Sideritis scardica - Ironwort is flowering for the first time. This plant is endemic to the Balkan Peninsula, where it is found at high altitudes in rocky montane areas. It is under intense collection pressure from the wild, with increasing demand for its medicinal value. The plants has historically been a valuable medicinal plant. The name 'Sideritis' derives from the Greek word “sideros” meaning iron; in the ancient past, Sideritis was a generic reference for plants used to heal wounds caused by iron weapons during battles. It is also commonly used to make an excellent 'mountain tea (Mursalski Tea) and is rich in flavanoids, terpenes and essential oils, iridoids, coumarins, lignans and sterols.

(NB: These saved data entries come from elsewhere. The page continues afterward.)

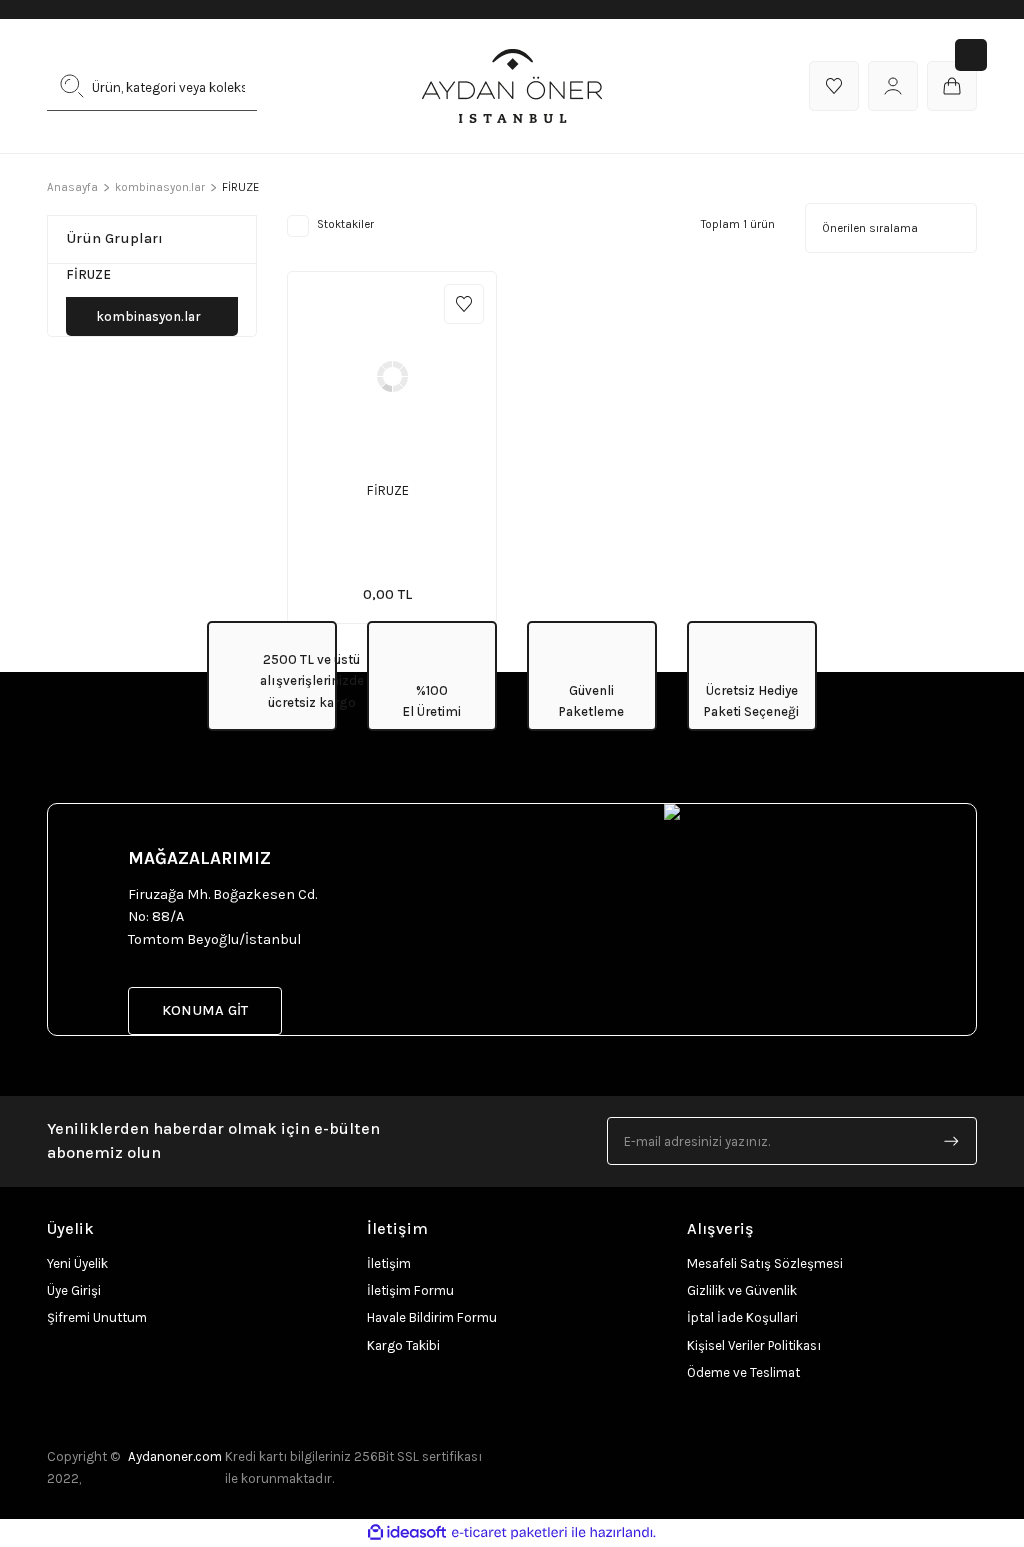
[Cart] (952, 86)
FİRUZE (388, 490)
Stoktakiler (345, 224)
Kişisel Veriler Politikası (754, 1345)
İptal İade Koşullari (742, 1317)
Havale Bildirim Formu (432, 1317)
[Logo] (512, 86)
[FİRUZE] (392, 376)
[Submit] (952, 1141)
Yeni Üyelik (77, 1263)
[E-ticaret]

To order this plant please contact us

Verbascum ( common name - mullein / velvet plant) is one of my favorite wild herbs around here. As well as perennial there are biennial and annual plants in this genus. It's a great plant for dry gardens and is very much appreciated by ornamental gardeners as well as herbalists. Mullein tea is a traditional treatment for respiratory problems, such as chest colds, bronchitis and asthma. Leaf poultices have been used in the past to treat bruises, tumors, rheumatic pains and Mullein flower oil (made by steeping the flowers in warm olive oil) also has been used for treating hemorrhoids, as well as earaches.

There are over 40 species of Verbascum in Bulgaria and 20 of these are protected according to THE BULGARIAN FLORA ONLINE. I've not attempted to identify species but I think even within species there is much variation in how the inflorescence looks. There are also a few mutated plants around such as the "Verbascum hand" pictured below.